Latte e formaggio fan le ossa più dure

Pancia più sveglia con fibre e verdure

Miele, insalata, bistecca e poi soia

Mangio di tutto e niente mi annoia

 

ORTO: in primavera ai bambini viene proposto di coltivare piccole piante aromatiche, frutta di stagione e piccoli ortaggi (basilico, rucola, zucchine, fragole) all’interno di vasi, bottiglie e cassette di legno riciclate. Per i bambini vedere le piante coltivate da loro  che crescono e danno frutti è entusiasmante: li rende fieri di se stessi e del loro lavoro, aumentando la loro autostima e la voglia di fare.
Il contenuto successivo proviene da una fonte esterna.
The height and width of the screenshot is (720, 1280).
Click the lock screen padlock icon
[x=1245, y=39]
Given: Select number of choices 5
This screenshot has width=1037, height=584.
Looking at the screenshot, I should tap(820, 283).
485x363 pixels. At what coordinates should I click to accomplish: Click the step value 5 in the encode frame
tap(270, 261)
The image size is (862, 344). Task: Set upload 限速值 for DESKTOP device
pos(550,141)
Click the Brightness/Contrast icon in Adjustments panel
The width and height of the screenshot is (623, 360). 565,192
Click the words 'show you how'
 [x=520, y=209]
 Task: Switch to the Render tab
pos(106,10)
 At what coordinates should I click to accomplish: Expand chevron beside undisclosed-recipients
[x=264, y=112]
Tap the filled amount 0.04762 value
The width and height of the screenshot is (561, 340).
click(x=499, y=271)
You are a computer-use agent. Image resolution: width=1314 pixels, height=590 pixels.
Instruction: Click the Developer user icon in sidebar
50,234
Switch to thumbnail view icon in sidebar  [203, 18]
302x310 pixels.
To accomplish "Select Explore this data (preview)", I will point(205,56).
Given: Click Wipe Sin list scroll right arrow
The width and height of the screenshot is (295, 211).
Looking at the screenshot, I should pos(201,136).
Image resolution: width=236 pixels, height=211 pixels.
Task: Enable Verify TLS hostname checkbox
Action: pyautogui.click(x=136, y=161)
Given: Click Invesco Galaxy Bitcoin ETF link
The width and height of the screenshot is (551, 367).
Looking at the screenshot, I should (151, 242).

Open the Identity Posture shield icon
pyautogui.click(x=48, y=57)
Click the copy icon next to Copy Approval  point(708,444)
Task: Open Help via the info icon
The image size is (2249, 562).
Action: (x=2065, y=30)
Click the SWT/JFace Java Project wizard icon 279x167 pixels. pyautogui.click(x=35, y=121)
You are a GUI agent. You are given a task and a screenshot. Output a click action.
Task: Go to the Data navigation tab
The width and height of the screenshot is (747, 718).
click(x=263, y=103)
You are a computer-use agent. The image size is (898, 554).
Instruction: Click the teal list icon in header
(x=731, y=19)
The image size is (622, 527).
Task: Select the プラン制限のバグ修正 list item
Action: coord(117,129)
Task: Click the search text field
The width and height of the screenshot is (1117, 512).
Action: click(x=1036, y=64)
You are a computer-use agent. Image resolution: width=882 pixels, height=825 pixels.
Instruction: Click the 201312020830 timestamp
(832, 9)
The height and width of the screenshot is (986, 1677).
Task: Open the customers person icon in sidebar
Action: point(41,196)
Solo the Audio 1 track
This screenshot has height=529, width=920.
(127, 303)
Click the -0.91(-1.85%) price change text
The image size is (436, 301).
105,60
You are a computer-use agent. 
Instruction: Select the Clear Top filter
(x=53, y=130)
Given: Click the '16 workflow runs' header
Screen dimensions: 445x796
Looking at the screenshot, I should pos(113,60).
Inoltre è molto eccitante mangiare i prodotti del proprio orto e questo invoglia a mangiare la frutta e la verdura, che solitamente i bambini non amano.

Coltivare l'orto a scuola da modo ai bambini di sviluppare un sentimento di appartenenza al gruppo e di reciproco aiuto: facilita il senso di solidarietà tra bambini e la sensibilità verso qualcosa di "piccolo" che va aiutato a crescere, proprio come loro, nel tempo.

Anche a casa insieme a mamma e papà si può giocare con il cibo, prendendo spunto dalle attività proposte al nido e magari preparando in maniera allegra e creativa gustose pietanze da condividere.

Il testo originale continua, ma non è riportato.